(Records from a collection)
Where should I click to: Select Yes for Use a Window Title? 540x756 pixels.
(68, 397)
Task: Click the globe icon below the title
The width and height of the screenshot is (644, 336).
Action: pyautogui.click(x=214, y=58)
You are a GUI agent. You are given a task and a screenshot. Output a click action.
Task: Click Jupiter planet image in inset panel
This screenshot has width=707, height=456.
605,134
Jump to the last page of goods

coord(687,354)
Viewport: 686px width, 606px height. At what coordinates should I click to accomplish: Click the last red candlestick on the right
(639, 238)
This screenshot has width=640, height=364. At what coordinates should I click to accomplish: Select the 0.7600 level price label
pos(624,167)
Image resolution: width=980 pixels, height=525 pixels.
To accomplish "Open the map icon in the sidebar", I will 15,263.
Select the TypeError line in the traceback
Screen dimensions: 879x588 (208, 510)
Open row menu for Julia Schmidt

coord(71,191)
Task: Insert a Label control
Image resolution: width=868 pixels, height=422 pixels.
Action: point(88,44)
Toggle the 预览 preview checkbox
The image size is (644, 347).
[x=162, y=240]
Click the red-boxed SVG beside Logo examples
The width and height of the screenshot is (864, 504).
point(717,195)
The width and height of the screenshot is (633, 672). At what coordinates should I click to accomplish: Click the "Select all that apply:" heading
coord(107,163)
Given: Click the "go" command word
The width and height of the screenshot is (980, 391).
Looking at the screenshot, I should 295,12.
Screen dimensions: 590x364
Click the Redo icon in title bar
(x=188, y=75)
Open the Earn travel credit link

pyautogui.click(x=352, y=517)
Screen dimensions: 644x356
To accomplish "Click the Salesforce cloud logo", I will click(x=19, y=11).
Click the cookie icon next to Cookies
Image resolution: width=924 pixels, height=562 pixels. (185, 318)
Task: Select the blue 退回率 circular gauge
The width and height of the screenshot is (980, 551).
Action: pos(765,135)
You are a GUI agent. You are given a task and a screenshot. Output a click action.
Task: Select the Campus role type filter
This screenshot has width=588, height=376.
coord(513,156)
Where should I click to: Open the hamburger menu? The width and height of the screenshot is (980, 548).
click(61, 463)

§ **Task requirements**
Starting at the line that contains "Screen dimensions: 590x364", quote each remaining line of the entries above, unchanged.

§ **Your response**
Screen dimensions: 590x364
Click the Redo icon in title bar
(x=188, y=75)
Open the Earn travel credit link

pyautogui.click(x=352, y=517)
Screen dimensions: 644x356
To accomplish "Click the Salesforce cloud logo", I will click(x=19, y=11).
Click the cookie icon next to Cookies
Image resolution: width=924 pixels, height=562 pixels. (185, 318)
Task: Select the blue 退回率 circular gauge
The width and height of the screenshot is (980, 551).
Action: pos(765,135)
You are a GUI agent. You are given a task and a screenshot. Output a click action.
Task: Select the Campus role type filter
This screenshot has width=588, height=376.
coord(513,156)
Where should I click to: Open the hamburger menu? The width and height of the screenshot is (980, 548).
click(61, 463)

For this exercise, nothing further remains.